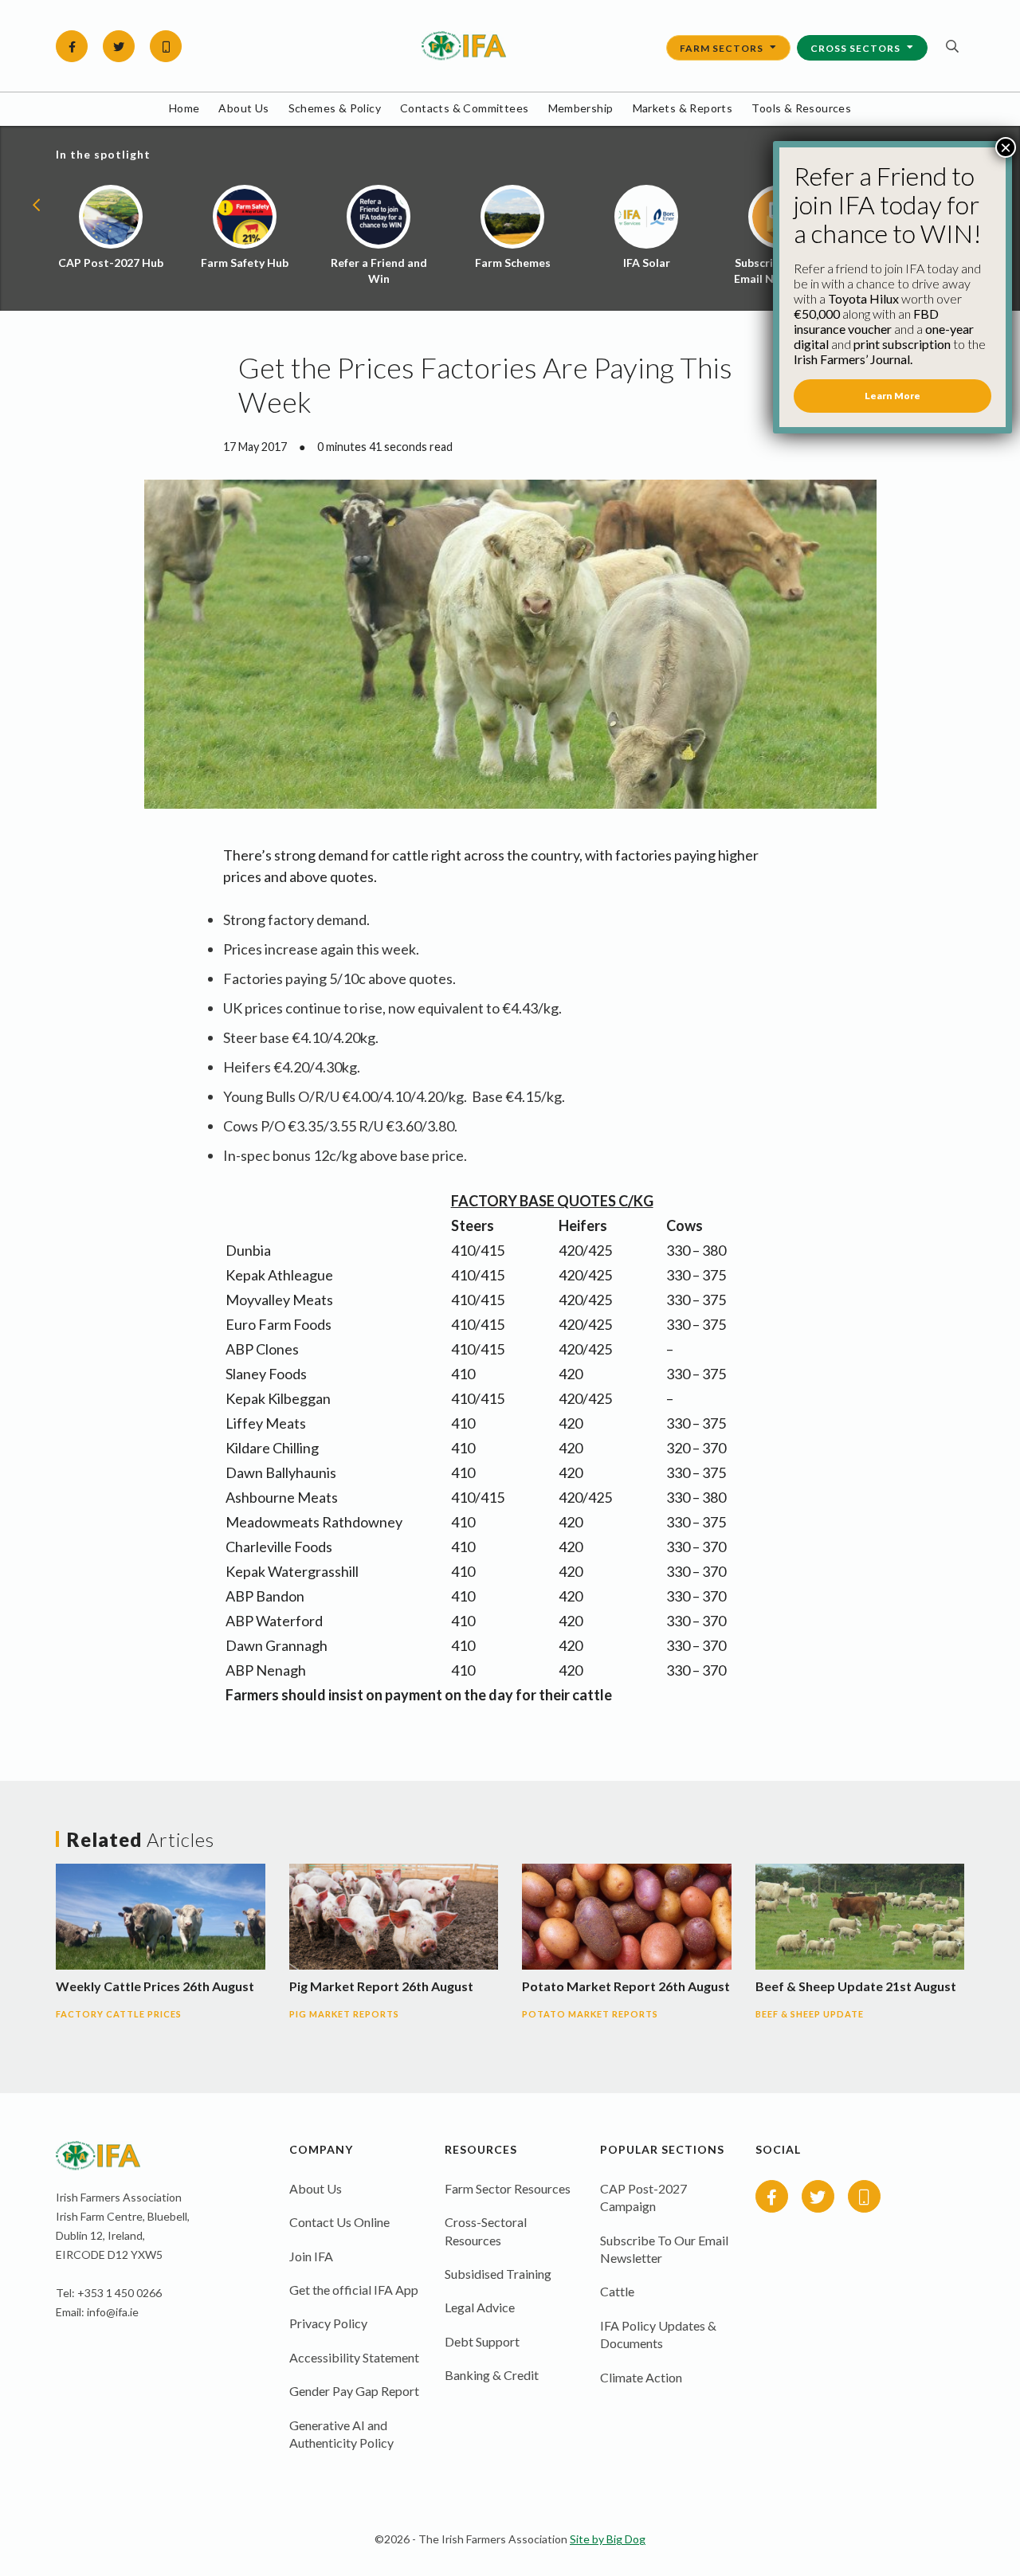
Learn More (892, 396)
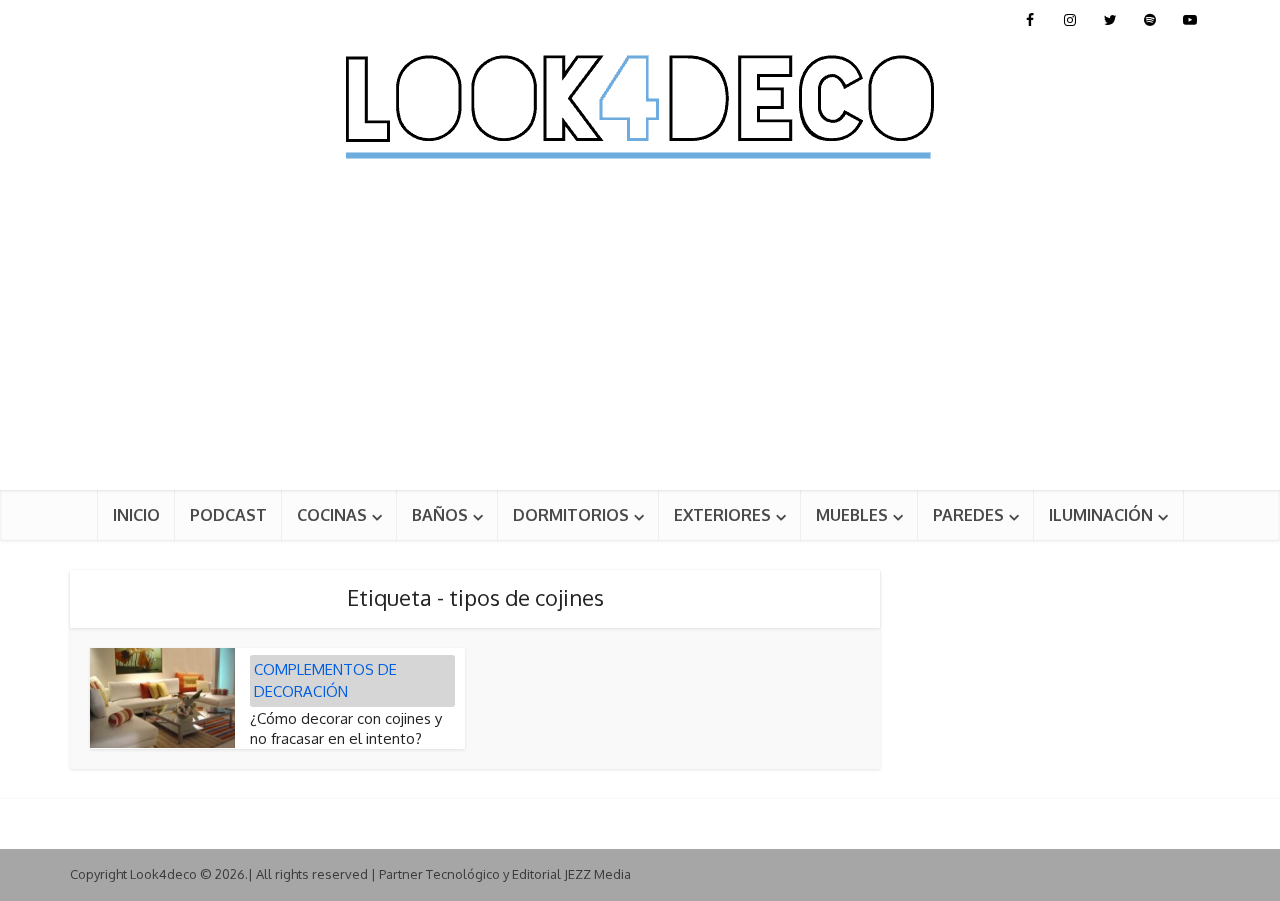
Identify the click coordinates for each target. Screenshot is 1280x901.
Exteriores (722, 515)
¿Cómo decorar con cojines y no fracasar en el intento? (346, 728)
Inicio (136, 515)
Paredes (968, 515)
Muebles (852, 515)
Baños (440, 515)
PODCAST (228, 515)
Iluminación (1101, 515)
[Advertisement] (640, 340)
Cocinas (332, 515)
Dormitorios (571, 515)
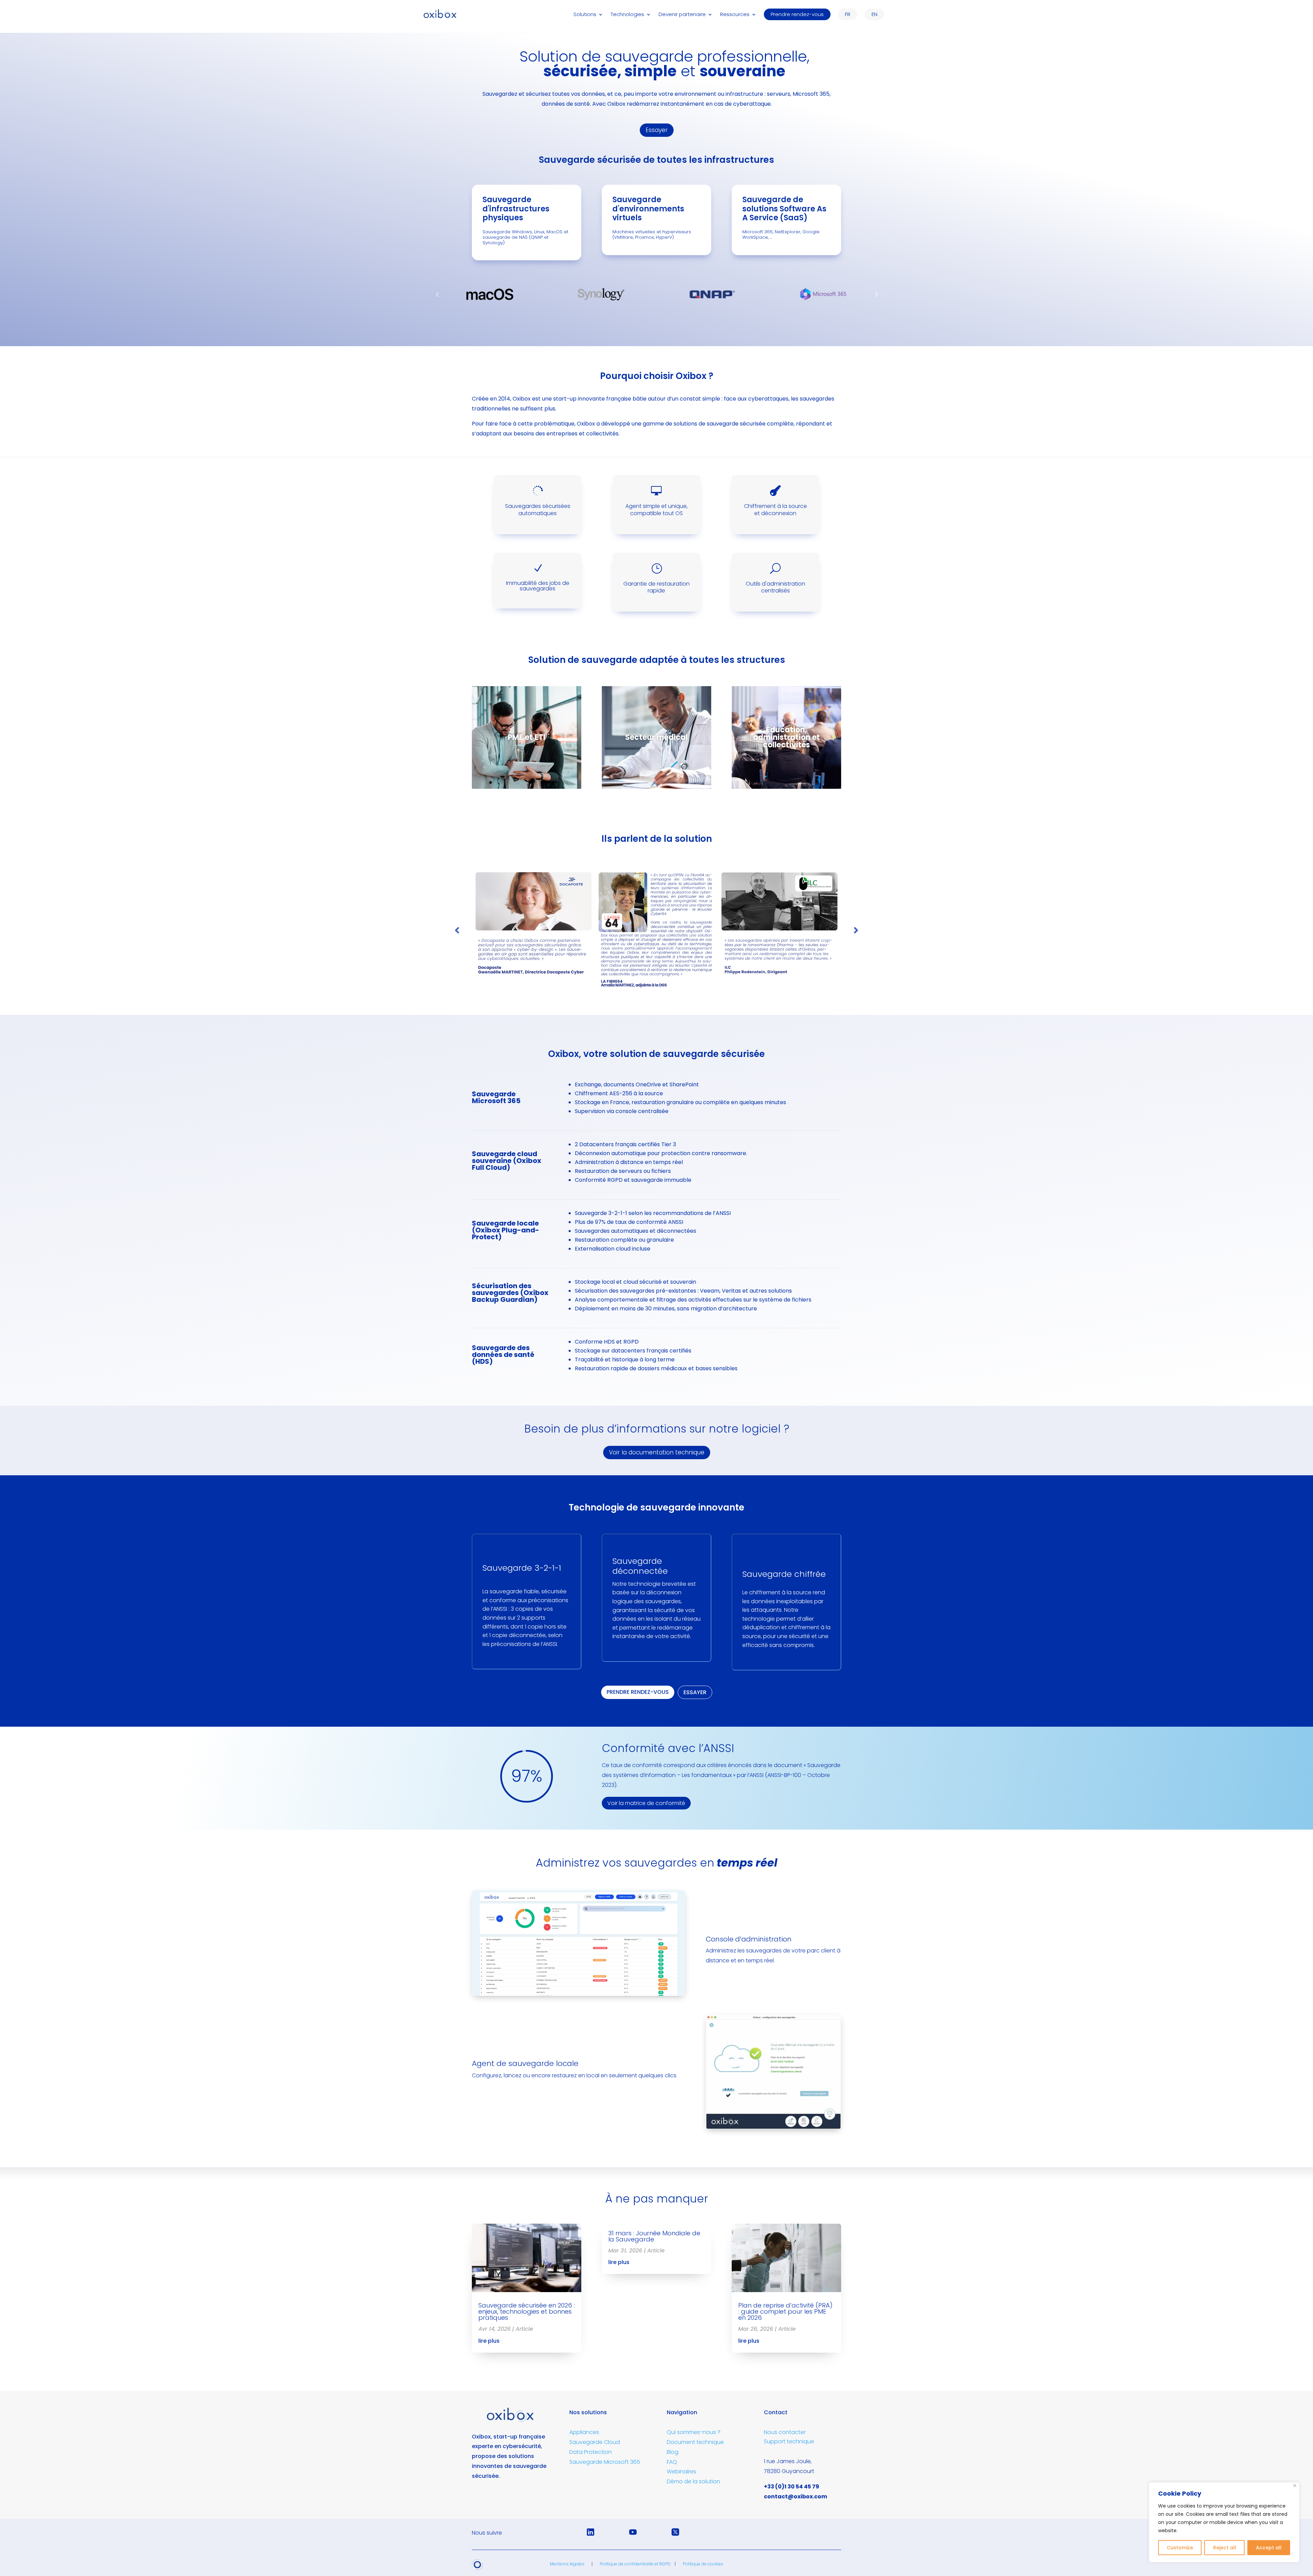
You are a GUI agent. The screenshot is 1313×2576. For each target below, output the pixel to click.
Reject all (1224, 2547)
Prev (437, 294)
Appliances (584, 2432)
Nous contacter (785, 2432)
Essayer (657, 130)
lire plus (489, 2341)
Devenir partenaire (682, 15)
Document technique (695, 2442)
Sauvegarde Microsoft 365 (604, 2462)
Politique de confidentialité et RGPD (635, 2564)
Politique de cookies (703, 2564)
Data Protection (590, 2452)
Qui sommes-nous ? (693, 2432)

+++

**WORK INSTRUCTION:** Please copy out the material above exactly, with the images removed.

**RESPONSE BELOW:**
Learn More (892, 396)
Identify the click coordinates for each target. Screenshot is 1280x901.
Exteriores (722, 515)
¿Cómo decorar con cojines y no fracasar en el intento? (346, 728)
Inicio (136, 515)
Paredes (968, 515)
Muebles (852, 515)
Baños (440, 515)
PODCAST (228, 515)
Iluminación (1101, 515)
[Advertisement] (640, 340)
Cocinas (332, 515)
Dormitorios (571, 515)
You are a GUI agent. The screenshot is 1313×2576. For each target below, output the pixel to click.
Reject all (1224, 2547)
Prev (437, 294)
Appliances (584, 2432)
Nous contacter (785, 2432)
Essayer (657, 130)
lire plus (489, 2341)
Devenir partenaire (682, 15)
Document technique (695, 2442)
Sauvegarde Microsoft 365 (604, 2462)
Politique de confidentialité et RGPD (635, 2564)
Politique de cookies (703, 2564)
Data Protection (590, 2452)
Qui sommes-nous ? (693, 2432)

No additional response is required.